What makes this particularly intriguing is the underlying frustration among lawmakers themselves. They recognize that Congress is failing in its fundamental duty to govern effectively, and they're seeking ways to hold themselves accountable.
A Step Towards Accountability
Sen. John Kennedy, the sponsor of the resolution, aptly stated, "Shutting down the government should not be our default solution." His proposal is a bold step towards ensuring that lawmakers feel the financial impact of their inability to resolve differences.

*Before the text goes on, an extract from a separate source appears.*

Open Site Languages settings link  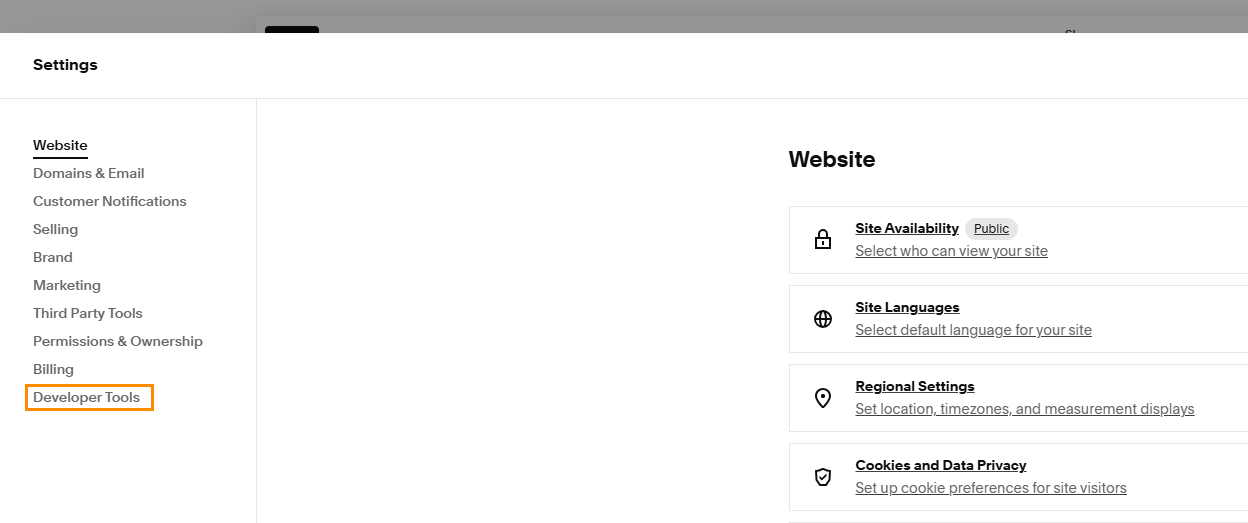(x=907, y=307)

The resolution, which will withhold senators' pay during shutdowns and release it once funding is restored, is a form of self-imposed punishment. It's an interesting strategy to incentivize lawmakers to find solutions and avoid shutdowns.
Historical Context
The recent shutdowns, including the 76-day partial shutdown at the Department of Homeland Security and the 43-day lapse of the entire federal government, have been unprecedented. These events have caused significant financial hardship for federal workers, especially those at DHS.

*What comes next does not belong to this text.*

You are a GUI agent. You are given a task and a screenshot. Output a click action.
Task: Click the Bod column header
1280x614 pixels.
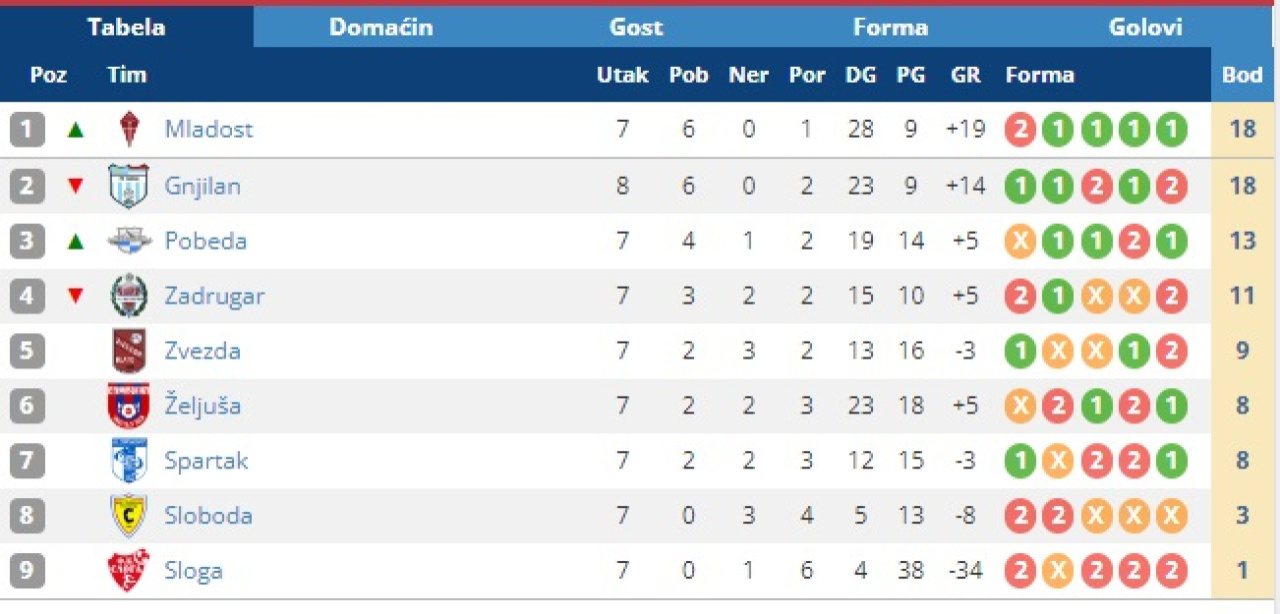pyautogui.click(x=1242, y=75)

In the past, lawmakers have often pledged to forgo their pay during shutdowns, but this resolution formalizes that commitment. It's a recognition that the current system, where lawmakers are paid during shutdowns while federal workers aren't, is inherently unfair.
Constitutional Considerations
The Constitution stipulates that lawmakers must be paid, which has led to the current situation. However, Sen. Lindsey Graham proposed a constitutional amendment to address this issue. He argued that requiring lawmakers to forfeit their pay during shutdowns would lead to fewer and shorter shutdowns.
Graham's proposal, while constitutionally sound, would have been a lengthy process requiring ratification by three-fourths of the states. Kennedy's resolution, though not as far-reaching, is a quicker and more practical solution.
Shared Sacrifice
Kennedy emphasized the need for "shared sacrifice" during shutdowns. He acknowledged that his resolution doesn't go as far as he'd like, but it's a starting point. The fact that it doesn't extend to the House of Representatives is interesting, and it highlights the tensions between the two chambers.
Kennedy described the relationship between the Senate and House as "like two kids fighting in the back of a minivan." This analogy reveals a certain level of dysfunction and animosity, which could impact the effectiveness of any proposed solutions.
Broader Implications
The resolution is a step towards holding lawmakers accountable for their actions (or inaction) during shutdowns. It's a recognition that the current system is broken and needs fixing. While it may not be a perfect solution, it's a move in the right direction.
In conclusion, the senators' decision to withhold their pay during shutdowns is a fascinating development with the potential to significantly impact the frequency and duration of future shutdowns. It's a unique approach to governance that warrants further exploration and discussion.